THE TASK: Transcribe all of the entries below exactly. Leave out the pictures.

RECORDS PROVIDED:
□ □ □ □

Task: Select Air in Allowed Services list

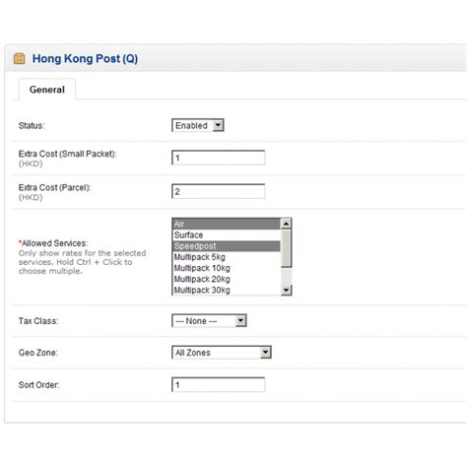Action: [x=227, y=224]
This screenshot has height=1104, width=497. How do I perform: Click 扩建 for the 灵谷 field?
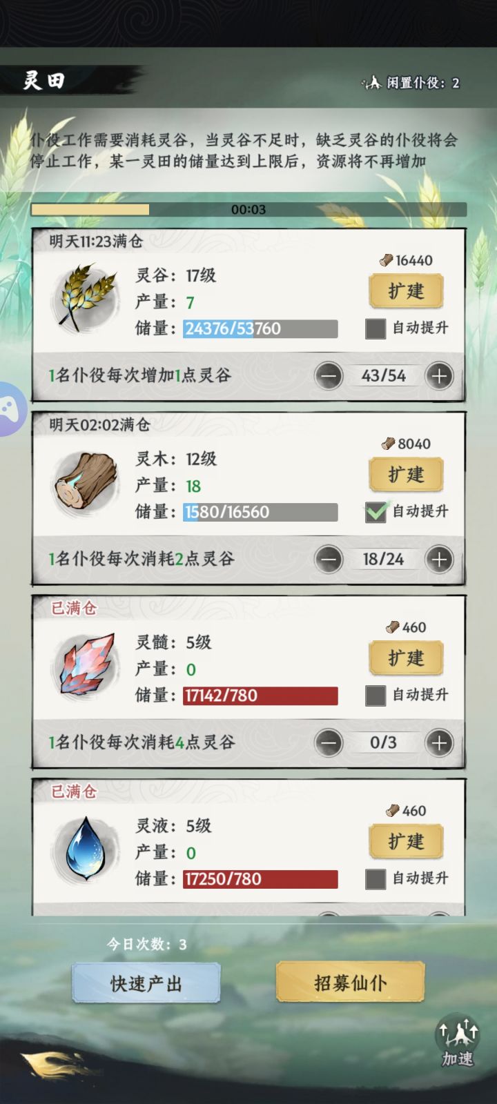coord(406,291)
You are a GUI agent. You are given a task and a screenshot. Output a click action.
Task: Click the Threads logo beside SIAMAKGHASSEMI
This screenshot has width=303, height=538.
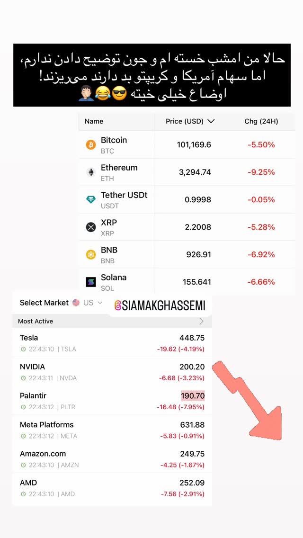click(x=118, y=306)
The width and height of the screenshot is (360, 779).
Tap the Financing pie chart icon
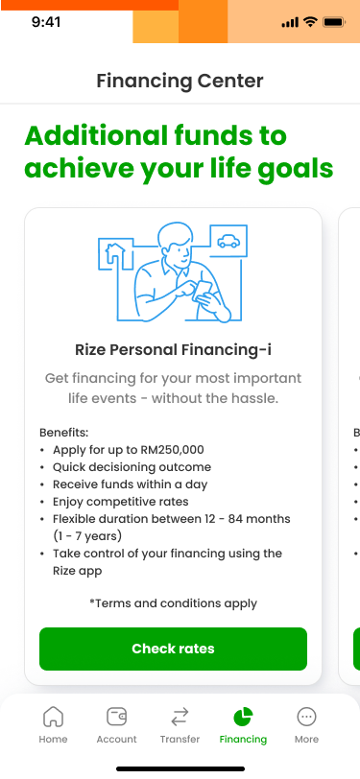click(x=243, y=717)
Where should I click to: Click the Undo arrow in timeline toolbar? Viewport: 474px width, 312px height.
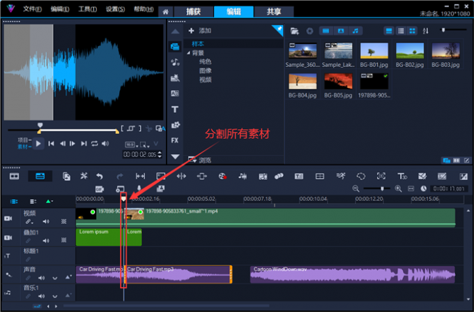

□ □ □ □

ANSWER TO THIS PROBLEM:
Task: Select Air in Allowed Services list

Action: [x=227, y=224]
This screenshot has height=1104, width=497. How do I perform: Click 扩建 for the 灵谷 field?
coord(406,291)
You are a GUI agent. You are given a task and a screenshot. Output a click action.
Task: Click the Threads logo beside SIAMAKGHASSEMI
This screenshot has width=303, height=538.
click(x=118, y=306)
The width and height of the screenshot is (360, 779).
Tap the Financing pie chart icon
click(x=243, y=717)
Where should I click to: Click the Undo arrow in timeline toolbar? Viewport: 474px width, 312px height.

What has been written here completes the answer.